- _EXERCISE OBJECTIVE_
Exactly as written, transcribe the data that follows.

>>>

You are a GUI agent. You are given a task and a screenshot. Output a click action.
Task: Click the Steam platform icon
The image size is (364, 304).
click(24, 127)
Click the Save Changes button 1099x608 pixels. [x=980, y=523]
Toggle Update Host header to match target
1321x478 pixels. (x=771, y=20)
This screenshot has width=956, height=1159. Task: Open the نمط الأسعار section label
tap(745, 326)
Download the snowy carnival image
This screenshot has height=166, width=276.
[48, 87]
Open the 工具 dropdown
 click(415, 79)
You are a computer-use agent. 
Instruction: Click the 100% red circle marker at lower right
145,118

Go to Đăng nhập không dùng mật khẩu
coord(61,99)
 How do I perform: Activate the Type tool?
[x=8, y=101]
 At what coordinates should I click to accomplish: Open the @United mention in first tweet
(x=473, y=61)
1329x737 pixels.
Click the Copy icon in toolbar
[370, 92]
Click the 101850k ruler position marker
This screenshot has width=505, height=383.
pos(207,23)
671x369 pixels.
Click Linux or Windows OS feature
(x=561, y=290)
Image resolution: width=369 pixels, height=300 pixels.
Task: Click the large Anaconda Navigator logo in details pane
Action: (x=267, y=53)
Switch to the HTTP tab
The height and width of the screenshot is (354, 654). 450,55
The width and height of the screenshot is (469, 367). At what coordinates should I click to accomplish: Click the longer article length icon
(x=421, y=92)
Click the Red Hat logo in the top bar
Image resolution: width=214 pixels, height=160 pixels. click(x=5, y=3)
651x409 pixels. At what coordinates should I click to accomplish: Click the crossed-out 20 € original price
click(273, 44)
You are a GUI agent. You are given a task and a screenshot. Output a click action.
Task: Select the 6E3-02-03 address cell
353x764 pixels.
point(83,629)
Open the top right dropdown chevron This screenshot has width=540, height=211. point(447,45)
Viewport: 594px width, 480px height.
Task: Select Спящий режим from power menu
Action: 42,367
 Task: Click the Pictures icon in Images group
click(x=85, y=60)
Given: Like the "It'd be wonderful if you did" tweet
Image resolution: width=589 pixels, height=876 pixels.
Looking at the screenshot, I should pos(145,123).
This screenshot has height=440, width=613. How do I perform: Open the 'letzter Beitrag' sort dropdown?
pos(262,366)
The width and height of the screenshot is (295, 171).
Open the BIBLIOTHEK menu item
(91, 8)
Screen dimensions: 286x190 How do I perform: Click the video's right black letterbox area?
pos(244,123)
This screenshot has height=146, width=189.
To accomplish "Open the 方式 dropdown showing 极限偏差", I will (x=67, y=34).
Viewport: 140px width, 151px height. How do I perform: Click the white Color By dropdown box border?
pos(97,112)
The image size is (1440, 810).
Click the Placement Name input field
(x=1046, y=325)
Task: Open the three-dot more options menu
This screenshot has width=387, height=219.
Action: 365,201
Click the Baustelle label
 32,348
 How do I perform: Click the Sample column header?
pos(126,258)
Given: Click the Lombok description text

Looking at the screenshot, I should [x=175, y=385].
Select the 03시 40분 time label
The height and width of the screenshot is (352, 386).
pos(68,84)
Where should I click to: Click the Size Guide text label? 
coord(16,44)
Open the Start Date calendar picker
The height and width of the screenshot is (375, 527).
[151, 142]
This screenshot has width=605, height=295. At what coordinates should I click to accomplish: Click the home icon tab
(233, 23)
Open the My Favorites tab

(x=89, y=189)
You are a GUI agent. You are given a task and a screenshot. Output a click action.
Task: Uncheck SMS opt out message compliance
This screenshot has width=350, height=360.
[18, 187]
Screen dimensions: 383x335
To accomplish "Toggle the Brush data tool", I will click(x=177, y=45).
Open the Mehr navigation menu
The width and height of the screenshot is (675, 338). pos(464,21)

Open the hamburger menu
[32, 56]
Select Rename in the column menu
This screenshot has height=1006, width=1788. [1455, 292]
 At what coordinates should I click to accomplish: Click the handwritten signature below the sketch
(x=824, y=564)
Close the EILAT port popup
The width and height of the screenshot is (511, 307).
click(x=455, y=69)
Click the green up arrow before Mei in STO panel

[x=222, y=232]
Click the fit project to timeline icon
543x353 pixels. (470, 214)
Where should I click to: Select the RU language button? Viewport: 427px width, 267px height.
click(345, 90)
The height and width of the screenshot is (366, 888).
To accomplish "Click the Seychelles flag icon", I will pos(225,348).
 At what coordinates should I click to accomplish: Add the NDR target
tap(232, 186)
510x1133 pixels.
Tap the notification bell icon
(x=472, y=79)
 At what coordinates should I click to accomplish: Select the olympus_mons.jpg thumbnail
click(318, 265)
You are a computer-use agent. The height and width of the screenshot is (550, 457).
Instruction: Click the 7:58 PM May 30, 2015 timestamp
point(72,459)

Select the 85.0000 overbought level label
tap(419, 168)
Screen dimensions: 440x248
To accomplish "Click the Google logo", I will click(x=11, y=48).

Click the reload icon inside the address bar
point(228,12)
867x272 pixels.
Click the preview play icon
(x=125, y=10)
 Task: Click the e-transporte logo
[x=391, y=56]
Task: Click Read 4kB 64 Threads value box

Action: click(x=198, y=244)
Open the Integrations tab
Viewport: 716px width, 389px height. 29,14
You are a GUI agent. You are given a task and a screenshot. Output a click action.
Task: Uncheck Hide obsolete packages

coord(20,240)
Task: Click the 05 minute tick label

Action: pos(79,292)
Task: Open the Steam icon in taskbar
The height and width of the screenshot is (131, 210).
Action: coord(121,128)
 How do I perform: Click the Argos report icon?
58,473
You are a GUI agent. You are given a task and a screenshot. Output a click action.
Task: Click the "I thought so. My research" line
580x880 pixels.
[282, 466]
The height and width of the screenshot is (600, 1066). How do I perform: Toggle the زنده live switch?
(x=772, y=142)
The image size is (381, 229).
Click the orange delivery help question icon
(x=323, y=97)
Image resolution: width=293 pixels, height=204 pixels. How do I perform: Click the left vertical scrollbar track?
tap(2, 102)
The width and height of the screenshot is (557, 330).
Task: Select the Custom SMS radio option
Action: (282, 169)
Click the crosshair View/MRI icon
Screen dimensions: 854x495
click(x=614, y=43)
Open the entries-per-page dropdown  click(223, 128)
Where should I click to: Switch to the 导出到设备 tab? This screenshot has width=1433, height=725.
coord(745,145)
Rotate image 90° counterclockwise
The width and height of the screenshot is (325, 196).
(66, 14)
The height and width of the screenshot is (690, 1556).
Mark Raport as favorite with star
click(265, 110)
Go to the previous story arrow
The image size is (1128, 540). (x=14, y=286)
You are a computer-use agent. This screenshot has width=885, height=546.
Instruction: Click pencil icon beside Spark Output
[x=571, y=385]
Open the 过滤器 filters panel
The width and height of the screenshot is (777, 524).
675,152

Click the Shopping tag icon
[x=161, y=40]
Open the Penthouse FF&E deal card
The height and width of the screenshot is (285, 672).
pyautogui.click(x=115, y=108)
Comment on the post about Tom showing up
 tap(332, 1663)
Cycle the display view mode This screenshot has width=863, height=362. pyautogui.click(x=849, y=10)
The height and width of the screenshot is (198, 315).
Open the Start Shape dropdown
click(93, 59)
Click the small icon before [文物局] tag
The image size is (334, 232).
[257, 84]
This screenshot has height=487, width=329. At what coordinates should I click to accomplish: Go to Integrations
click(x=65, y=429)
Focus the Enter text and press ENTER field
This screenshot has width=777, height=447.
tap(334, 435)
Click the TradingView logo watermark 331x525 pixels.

<<<

- _TASK RESULT_
You are a GUI agent. You are given a task and a screenshot. Output a click action.
Task: Click the Steam platform icon
The image size is (364, 304).
click(24, 127)
Click the Save Changes button 1099x608 pixels. [x=980, y=523]
Toggle Update Host header to match target
1321x478 pixels. (x=771, y=20)
This screenshot has width=956, height=1159. Task: Open the نمط الأسعار section label
tap(745, 326)
Download the snowy carnival image
This screenshot has height=166, width=276.
[48, 87]
Open the 工具 dropdown
 click(415, 79)
You are a computer-use agent. 
Instruction: Click the 100% red circle marker at lower right
145,118

Go to Đăng nhập không dùng mật khẩu
coord(61,99)
 How do I perform: Activate the Type tool?
[x=8, y=101]
 At what coordinates should I click to accomplish: Open the @United mention in first tweet
(x=473, y=61)
1329x737 pixels.
Click the Copy icon in toolbar
[370, 92]
Click the 101850k ruler position marker
This screenshot has width=505, height=383.
pos(207,23)
671x369 pixels.
Click Linux or Windows OS feature
(x=561, y=290)
Image resolution: width=369 pixels, height=300 pixels.
Task: Click the large Anaconda Navigator logo in details pane
Action: (x=267, y=53)
Switch to the HTTP tab
The height and width of the screenshot is (354, 654). 450,55
The width and height of the screenshot is (469, 367). At what coordinates should I click to accomplish: Click the longer article length icon
(x=421, y=92)
Click the Red Hat logo in the top bar
Image resolution: width=214 pixels, height=160 pixels. click(x=5, y=3)
651x409 pixels. At what coordinates should I click to accomplish: Click the crossed-out 20 € original price
click(273, 44)
You are a GUI agent. You are given a task and a screenshot. Output a click action.
Task: Select the 6E3-02-03 address cell
353x764 pixels.
point(83,629)
Open the top right dropdown chevron This screenshot has width=540, height=211. point(447,45)
Viewport: 594px width, 480px height.
Task: Select Спящий режим from power menu
Action: 42,367
 Task: Click the Pictures icon in Images group
click(x=85, y=60)
Given: Like the "It'd be wonderful if you did" tweet
Image resolution: width=589 pixels, height=876 pixels.
Looking at the screenshot, I should pos(145,123).
This screenshot has height=440, width=613. How do I perform: Open the 'letzter Beitrag' sort dropdown?
pos(262,366)
The width and height of the screenshot is (295, 171).
Open the BIBLIOTHEK menu item
(91, 8)
Screen dimensions: 286x190 How do I perform: Click the video's right black letterbox area?
pos(244,123)
This screenshot has height=146, width=189.
To accomplish "Open the 方式 dropdown showing 极限偏差", I will (x=67, y=34).
Viewport: 140px width, 151px height. How do I perform: Click the white Color By dropdown box border?
pos(97,112)
The image size is (1440, 810).
Click the Placement Name input field
(x=1046, y=325)
Task: Open the three-dot more options menu
This screenshot has width=387, height=219.
Action: 365,201
Click the Baustelle label
 32,348
 How do I perform: Click the Sample column header?
pos(126,258)
Given: Click the Lombok description text

Looking at the screenshot, I should [x=175, y=385].
Select the 03시 40분 time label
The height and width of the screenshot is (352, 386).
pos(68,84)
Where should I click to: Click the Size Guide text label? 
coord(16,44)
Open the Start Date calendar picker
The height and width of the screenshot is (375, 527).
[151, 142]
This screenshot has width=605, height=295. At what coordinates should I click to accomplish: Click the home icon tab
(233, 23)
Open the My Favorites tab

(x=89, y=189)
You are a GUI agent. You are given a task and a screenshot. Output a click action.
Task: Uncheck SMS opt out message compliance
This screenshot has width=350, height=360.
[18, 187]
Screen dimensions: 383x335
To accomplish "Toggle the Brush data tool", I will click(x=177, y=45).
Open the Mehr navigation menu
The width and height of the screenshot is (675, 338). pos(464,21)

Open the hamburger menu
[32, 56]
Select Rename in the column menu
This screenshot has height=1006, width=1788. [1455, 292]
 At what coordinates should I click to accomplish: Click the handwritten signature below the sketch
(x=824, y=564)
Close the EILAT port popup
The width and height of the screenshot is (511, 307).
click(x=455, y=69)
Click the green up arrow before Mei in STO panel

[x=222, y=232]
Click the fit project to timeline icon
543x353 pixels. (470, 214)
Where should I click to: Select the RU language button? Viewport: 427px width, 267px height.
click(345, 90)
The height and width of the screenshot is (366, 888).
To accomplish "Click the Seychelles flag icon", I will pos(225,348).
 At what coordinates should I click to accomplish: Add the NDR target
tap(232, 186)
510x1133 pixels.
Tap the notification bell icon
(x=472, y=79)
 At what coordinates should I click to accomplish: Select the olympus_mons.jpg thumbnail
click(318, 265)
You are a computer-use agent. The height and width of the screenshot is (550, 457).
Instruction: Click the 7:58 PM May 30, 2015 timestamp
point(72,459)

Select the 85.0000 overbought level label
tap(419, 168)
Screen dimensions: 440x248
To accomplish "Click the Google logo", I will click(x=11, y=48).

Click the reload icon inside the address bar
point(228,12)
867x272 pixels.
Click the preview play icon
(x=125, y=10)
 Task: Click the e-transporte logo
[x=391, y=56]
Task: Click Read 4kB 64 Threads value box

Action: click(x=198, y=244)
Open the Integrations tab
Viewport: 716px width, 389px height. 29,14
You are a GUI agent. You are given a task and a screenshot. Output a click action.
Task: Uncheck Hide obsolete packages

coord(20,240)
Task: Click the 05 minute tick label

Action: pos(79,292)
Task: Open the Steam icon in taskbar
The height and width of the screenshot is (131, 210).
Action: coord(121,128)
 How do I perform: Click the Argos report icon?
58,473
You are a GUI agent. You are given a task and a screenshot. Output a click action.
Task: Click the "I thought so. My research" line
580x880 pixels.
[282, 466]
The height and width of the screenshot is (600, 1066). How do I perform: Toggle the زنده live switch?
(x=772, y=142)
The image size is (381, 229).
Click the orange delivery help question icon
(x=323, y=97)
Image resolution: width=293 pixels, height=204 pixels. How do I perform: Click the left vertical scrollbar track?
tap(2, 102)
The width and height of the screenshot is (557, 330).
Task: Select the Custom SMS radio option
Action: (282, 169)
Click the crosshair View/MRI icon
Screen dimensions: 854x495
click(x=614, y=43)
Open the entries-per-page dropdown  click(223, 128)
Where should I click to: Switch to the 导出到设备 tab? This screenshot has width=1433, height=725.
coord(745,145)
Rotate image 90° counterclockwise
The width and height of the screenshot is (325, 196).
(66, 14)
The height and width of the screenshot is (690, 1556).
Mark Raport as favorite with star
click(265, 110)
Go to the previous story arrow
The image size is (1128, 540). (x=14, y=286)
You are a computer-use agent. This screenshot has width=885, height=546.
Instruction: Click pencil icon beside Spark Output
[x=571, y=385]
Open the 过滤器 filters panel
The width and height of the screenshot is (777, 524).
675,152

Click the Shopping tag icon
[x=161, y=40]
Open the Penthouse FF&E deal card
The height and width of the screenshot is (285, 672).
pyautogui.click(x=115, y=108)
Comment on the post about Tom showing up
 tap(332, 1663)
Cycle the display view mode This screenshot has width=863, height=362. pyautogui.click(x=849, y=10)
The height and width of the screenshot is (198, 315).
Open the Start Shape dropdown
click(93, 59)
Click the small icon before [文物局] tag
The image size is (334, 232).
[257, 84]
This screenshot has height=487, width=329. At what coordinates should I click to accomplish: Go to Integrations
click(x=65, y=429)
Focus the Enter text and press ENTER field
This screenshot has width=777, height=447.
tap(334, 435)
Click the TradingView logo watermark 331x525 pixels.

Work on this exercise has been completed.